======== Raw records

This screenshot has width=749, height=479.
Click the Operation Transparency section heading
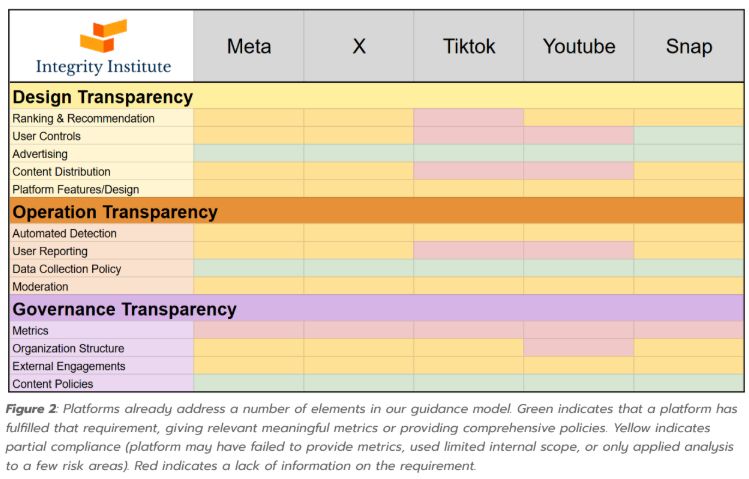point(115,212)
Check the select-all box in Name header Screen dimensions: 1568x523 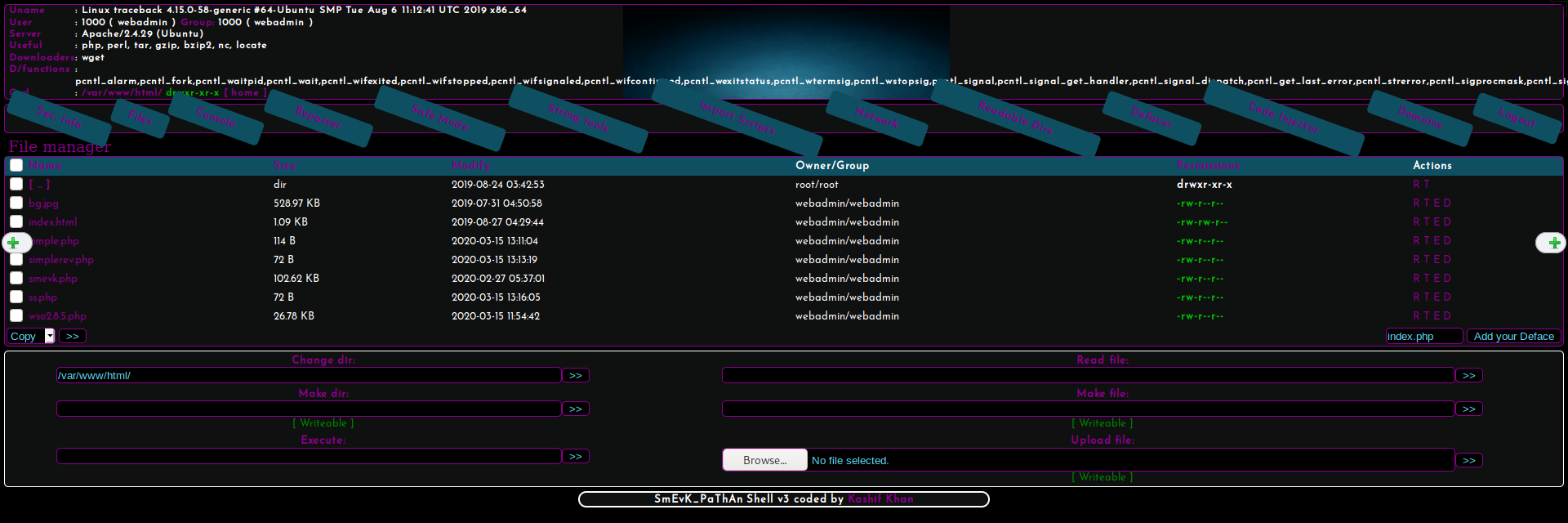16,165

================
======== Raw records

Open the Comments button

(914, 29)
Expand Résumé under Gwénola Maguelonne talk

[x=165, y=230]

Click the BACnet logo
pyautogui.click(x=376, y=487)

================

● **Exercise task**
Shift every coordinate in the answers up by 56 and write out again all of the lines, the requests included, starting with the line that contains "Open the Comments button" and going on through the line that contains "pyautogui.click(x=376, y=487)". Leave the requests and all other lines unchanged.

● **Response to the task**
Open the Comments button

(970, 85)
Expand Résumé under Gwénola Maguelonne talk

[x=221, y=286]

Click the BACnet logo
pyautogui.click(x=432, y=543)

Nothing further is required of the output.